> [EXERCISE TASK]
Count the lines of the items below that contain the word "Toggle". Give only the number.

Stored records

---*---

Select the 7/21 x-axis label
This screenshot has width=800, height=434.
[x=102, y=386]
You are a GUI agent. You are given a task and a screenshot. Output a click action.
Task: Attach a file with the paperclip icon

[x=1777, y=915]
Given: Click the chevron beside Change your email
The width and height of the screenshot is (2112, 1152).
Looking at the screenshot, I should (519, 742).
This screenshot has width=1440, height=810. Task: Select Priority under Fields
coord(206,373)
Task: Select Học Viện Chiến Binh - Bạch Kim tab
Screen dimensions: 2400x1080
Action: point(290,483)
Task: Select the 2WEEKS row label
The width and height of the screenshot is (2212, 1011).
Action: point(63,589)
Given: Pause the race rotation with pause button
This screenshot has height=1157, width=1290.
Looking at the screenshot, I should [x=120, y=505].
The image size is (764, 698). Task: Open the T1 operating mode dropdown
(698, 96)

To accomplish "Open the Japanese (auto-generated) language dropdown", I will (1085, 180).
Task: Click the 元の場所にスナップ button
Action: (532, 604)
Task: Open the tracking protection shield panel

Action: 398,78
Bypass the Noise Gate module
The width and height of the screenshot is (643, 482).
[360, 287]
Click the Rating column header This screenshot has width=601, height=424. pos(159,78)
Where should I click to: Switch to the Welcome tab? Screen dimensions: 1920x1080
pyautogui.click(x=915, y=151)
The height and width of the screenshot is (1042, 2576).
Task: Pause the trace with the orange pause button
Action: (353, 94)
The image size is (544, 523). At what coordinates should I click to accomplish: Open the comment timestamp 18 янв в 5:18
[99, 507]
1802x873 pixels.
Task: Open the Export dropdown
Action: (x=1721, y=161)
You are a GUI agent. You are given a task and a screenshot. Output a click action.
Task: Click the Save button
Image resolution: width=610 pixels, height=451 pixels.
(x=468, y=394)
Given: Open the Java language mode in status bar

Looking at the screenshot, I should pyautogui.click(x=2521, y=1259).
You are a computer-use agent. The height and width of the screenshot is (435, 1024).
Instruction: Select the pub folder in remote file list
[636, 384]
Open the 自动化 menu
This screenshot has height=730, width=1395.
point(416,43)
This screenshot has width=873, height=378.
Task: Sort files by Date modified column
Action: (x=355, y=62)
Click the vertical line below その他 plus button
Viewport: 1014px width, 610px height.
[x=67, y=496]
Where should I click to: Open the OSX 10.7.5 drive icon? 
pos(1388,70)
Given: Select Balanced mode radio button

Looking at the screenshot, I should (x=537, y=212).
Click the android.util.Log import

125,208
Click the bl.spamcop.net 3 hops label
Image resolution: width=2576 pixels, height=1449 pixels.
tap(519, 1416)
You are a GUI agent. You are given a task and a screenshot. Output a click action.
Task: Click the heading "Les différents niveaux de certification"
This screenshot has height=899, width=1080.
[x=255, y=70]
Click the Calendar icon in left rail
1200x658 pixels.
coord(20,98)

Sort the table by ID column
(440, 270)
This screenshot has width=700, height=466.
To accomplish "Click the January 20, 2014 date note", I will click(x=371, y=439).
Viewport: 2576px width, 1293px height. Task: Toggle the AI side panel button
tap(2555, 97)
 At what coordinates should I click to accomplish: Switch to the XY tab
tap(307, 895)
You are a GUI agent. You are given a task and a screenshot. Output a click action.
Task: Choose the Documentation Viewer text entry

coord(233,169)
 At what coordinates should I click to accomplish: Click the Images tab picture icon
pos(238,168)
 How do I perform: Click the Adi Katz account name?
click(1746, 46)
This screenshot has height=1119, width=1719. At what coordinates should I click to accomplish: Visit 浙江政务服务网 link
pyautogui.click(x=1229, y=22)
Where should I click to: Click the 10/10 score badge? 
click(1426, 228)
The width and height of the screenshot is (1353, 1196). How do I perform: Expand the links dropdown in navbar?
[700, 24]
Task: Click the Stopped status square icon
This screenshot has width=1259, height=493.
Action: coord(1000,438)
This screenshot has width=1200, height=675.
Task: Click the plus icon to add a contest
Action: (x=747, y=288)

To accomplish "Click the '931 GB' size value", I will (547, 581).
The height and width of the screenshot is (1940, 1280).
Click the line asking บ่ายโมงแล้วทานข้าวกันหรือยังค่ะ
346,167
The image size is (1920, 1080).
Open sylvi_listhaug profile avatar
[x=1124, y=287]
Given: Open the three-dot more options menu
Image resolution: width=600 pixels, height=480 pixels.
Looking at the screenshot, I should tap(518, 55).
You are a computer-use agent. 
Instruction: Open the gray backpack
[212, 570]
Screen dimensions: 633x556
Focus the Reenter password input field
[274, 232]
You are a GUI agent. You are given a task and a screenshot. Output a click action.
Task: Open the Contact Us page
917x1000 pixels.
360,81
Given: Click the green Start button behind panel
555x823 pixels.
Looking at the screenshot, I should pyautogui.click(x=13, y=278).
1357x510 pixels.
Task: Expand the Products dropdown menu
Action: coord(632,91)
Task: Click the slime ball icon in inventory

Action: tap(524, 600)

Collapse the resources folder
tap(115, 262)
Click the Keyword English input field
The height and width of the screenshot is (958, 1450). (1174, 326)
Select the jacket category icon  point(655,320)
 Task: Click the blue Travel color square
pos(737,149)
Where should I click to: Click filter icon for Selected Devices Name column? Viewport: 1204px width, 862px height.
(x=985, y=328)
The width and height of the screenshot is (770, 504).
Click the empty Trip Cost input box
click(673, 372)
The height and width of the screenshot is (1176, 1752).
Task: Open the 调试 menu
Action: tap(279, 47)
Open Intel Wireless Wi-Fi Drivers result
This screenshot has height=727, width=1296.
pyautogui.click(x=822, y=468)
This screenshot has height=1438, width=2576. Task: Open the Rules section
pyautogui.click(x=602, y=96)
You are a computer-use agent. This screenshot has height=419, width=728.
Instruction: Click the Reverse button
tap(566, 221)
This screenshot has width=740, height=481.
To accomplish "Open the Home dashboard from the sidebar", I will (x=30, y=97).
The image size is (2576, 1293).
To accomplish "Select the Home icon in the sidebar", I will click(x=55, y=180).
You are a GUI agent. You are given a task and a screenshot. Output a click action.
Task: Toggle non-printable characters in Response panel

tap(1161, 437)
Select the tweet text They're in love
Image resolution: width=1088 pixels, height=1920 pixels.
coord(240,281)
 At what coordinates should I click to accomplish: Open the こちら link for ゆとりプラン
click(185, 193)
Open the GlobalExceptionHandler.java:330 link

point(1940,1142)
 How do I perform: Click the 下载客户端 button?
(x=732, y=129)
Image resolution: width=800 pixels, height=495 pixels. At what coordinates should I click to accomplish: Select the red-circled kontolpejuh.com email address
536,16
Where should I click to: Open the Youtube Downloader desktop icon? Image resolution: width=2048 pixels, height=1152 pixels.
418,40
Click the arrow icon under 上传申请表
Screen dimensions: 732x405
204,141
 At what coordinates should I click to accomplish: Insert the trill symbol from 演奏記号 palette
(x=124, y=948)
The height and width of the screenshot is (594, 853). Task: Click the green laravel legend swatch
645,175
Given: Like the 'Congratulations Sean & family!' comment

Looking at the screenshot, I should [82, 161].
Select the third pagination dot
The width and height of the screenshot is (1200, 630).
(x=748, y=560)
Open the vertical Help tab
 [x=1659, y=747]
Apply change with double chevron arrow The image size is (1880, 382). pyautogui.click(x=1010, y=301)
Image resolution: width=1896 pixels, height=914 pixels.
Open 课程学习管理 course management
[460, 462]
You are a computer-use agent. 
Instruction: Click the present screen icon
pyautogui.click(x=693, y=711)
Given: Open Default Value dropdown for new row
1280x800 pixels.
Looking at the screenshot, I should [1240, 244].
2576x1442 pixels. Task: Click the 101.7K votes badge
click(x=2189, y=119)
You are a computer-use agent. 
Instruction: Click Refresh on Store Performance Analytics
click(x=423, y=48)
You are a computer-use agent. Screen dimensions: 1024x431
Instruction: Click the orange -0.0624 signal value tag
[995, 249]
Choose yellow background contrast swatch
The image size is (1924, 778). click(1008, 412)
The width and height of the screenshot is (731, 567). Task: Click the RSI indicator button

---*---

> [PROBLEM SOLUTION]
2